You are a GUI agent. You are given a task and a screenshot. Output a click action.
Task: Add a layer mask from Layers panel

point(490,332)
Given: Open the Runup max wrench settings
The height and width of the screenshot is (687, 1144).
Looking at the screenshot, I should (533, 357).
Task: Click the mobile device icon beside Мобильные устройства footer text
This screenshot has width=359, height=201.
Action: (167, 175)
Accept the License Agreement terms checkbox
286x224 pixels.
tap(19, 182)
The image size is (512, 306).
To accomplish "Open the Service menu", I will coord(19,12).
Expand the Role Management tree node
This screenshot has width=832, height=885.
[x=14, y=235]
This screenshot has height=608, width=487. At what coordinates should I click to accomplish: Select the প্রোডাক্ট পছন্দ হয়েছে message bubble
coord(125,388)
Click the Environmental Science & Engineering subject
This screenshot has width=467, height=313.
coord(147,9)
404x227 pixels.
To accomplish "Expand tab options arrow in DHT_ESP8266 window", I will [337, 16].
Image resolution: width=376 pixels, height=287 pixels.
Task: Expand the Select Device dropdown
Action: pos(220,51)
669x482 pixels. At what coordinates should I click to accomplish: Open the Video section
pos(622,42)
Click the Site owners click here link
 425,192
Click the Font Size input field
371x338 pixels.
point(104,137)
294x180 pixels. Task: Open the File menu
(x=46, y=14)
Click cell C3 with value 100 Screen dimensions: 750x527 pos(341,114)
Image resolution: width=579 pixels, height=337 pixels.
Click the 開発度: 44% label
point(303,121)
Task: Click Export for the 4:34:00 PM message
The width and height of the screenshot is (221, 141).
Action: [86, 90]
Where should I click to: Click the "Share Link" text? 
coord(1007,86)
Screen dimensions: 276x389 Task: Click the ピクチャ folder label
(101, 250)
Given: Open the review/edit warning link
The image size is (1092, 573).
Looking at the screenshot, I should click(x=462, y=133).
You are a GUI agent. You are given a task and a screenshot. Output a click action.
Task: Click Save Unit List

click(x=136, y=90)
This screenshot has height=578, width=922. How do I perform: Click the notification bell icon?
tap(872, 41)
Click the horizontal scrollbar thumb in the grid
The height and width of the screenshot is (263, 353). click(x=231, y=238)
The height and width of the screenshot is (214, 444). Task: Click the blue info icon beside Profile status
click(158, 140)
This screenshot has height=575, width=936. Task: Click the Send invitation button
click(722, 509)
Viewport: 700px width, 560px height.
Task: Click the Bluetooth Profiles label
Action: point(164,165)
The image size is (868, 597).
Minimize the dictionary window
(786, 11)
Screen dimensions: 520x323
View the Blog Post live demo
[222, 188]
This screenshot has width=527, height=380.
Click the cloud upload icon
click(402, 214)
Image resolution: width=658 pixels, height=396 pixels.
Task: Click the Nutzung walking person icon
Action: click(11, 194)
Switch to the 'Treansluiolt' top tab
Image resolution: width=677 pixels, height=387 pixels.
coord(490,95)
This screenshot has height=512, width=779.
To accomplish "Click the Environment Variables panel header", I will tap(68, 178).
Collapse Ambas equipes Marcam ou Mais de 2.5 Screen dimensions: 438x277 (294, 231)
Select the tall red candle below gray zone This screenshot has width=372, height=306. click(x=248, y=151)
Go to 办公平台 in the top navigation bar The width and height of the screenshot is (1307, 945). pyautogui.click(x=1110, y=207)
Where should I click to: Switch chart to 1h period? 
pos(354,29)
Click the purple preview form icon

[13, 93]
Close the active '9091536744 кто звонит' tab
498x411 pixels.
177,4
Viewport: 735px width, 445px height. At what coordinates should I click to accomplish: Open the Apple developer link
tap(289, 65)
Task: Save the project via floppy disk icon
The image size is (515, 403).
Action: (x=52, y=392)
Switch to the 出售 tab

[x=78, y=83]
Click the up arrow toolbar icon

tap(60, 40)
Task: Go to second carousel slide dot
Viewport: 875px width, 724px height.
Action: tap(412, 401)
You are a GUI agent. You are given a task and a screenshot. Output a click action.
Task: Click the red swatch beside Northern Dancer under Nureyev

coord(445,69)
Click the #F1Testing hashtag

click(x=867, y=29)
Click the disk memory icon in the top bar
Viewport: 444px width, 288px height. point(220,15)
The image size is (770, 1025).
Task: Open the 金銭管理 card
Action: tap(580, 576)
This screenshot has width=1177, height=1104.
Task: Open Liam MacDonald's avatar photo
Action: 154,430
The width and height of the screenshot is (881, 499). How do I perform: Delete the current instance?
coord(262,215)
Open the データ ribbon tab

· · ·

YOUR ASSIGNMENT: All of the records above should be copied exactly.

EXPECTED OUTPUT:
You are a GUI agent. You are given a task and a screenshot. Output a click action.
Task: Add a layer mask from Layers panel

point(490,332)
Given: Open the Runup max wrench settings
The height and width of the screenshot is (687, 1144).
Looking at the screenshot, I should (533, 357).
Task: Click the mobile device icon beside Мобильные устройства footer text
This screenshot has width=359, height=201.
Action: (167, 175)
Accept the License Agreement terms checkbox
286x224 pixels.
tap(19, 182)
The image size is (512, 306).
To accomplish "Open the Service menu", I will coord(19,12).
Expand the Role Management tree node
This screenshot has width=832, height=885.
[x=14, y=235]
This screenshot has height=608, width=487. At what coordinates should I click to accomplish: Select the প্রোডাক্ট পছন্দ হয়েছে message bubble
coord(125,388)
Click the Environmental Science & Engineering subject
This screenshot has width=467, height=313.
coord(147,9)
404x227 pixels.
To accomplish "Expand tab options arrow in DHT_ESP8266 window", I will [337, 16].
Image resolution: width=376 pixels, height=287 pixels.
Task: Expand the Select Device dropdown
Action: pos(220,51)
669x482 pixels. At what coordinates should I click to accomplish: Open the Video section
pos(622,42)
Click the Site owners click here link
 425,192
Click the Font Size input field
371x338 pixels.
point(104,137)
294x180 pixels. Task: Open the File menu
(x=46, y=14)
Click cell C3 with value 100 Screen dimensions: 750x527 pos(341,114)
Image resolution: width=579 pixels, height=337 pixels.
Click the 開発度: 44% label
point(303,121)
Task: Click Export for the 4:34:00 PM message
The width and height of the screenshot is (221, 141).
Action: [86, 90]
Where should I click to: Click the "Share Link" text? 
coord(1007,86)
Screen dimensions: 276x389 Task: Click the ピクチャ folder label
(101, 250)
Given: Open the review/edit warning link
The image size is (1092, 573).
Looking at the screenshot, I should click(x=462, y=133).
You are a GUI agent. You are given a task and a screenshot. Output a click action.
Task: Click Save Unit List

click(x=136, y=90)
This screenshot has height=578, width=922. How do I perform: Click the notification bell icon?
tap(872, 41)
Click the horizontal scrollbar thumb in the grid
The height and width of the screenshot is (263, 353). click(x=231, y=238)
The height and width of the screenshot is (214, 444). Task: Click the blue info icon beside Profile status
click(158, 140)
This screenshot has height=575, width=936. Task: Click the Send invitation button
click(722, 509)
Viewport: 700px width, 560px height.
Task: Click the Bluetooth Profiles label
Action: point(164,165)
The image size is (868, 597).
Minimize the dictionary window
(786, 11)
Screen dimensions: 520x323
View the Blog Post live demo
[222, 188]
This screenshot has width=527, height=380.
Click the cloud upload icon
click(402, 214)
Image resolution: width=658 pixels, height=396 pixels.
Task: Click the Nutzung walking person icon
Action: click(11, 194)
Switch to the 'Treansluiolt' top tab
Image resolution: width=677 pixels, height=387 pixels.
coord(490,95)
This screenshot has height=512, width=779.
To accomplish "Click the Environment Variables panel header", I will tap(68, 178).
Collapse Ambas equipes Marcam ou Mais de 2.5 Screen dimensions: 438x277 (294, 231)
Select the tall red candle below gray zone This screenshot has width=372, height=306. click(x=248, y=151)
Go to 办公平台 in the top navigation bar The width and height of the screenshot is (1307, 945). pyautogui.click(x=1110, y=207)
Where should I click to: Switch chart to 1h period? 
pos(354,29)
Click the purple preview form icon

[13, 93]
Close the active '9091536744 кто звонит' tab
498x411 pixels.
177,4
Viewport: 735px width, 445px height. At what coordinates should I click to accomplish: Open the Apple developer link
tap(289, 65)
Task: Save the project via floppy disk icon
The image size is (515, 403).
Action: (x=52, y=392)
Switch to the 出售 tab

[x=78, y=83]
Click the up arrow toolbar icon

tap(60, 40)
Task: Go to second carousel slide dot
Viewport: 875px width, 724px height.
Action: tap(412, 401)
You are a GUI agent. You are given a task and a screenshot. Output a click action.
Task: Click the red swatch beside Northern Dancer under Nureyev

coord(445,69)
Click the #F1Testing hashtag

click(x=867, y=29)
Click the disk memory icon in the top bar
Viewport: 444px width, 288px height. point(220,15)
The image size is (770, 1025).
Task: Open the 金銭管理 card
Action: tap(580, 576)
This screenshot has width=1177, height=1104.
Task: Open Liam MacDonald's avatar photo
Action: 154,430
The width and height of the screenshot is (881, 499). How do I perform: Delete the current instance?
coord(262,215)
Open the データ ribbon tab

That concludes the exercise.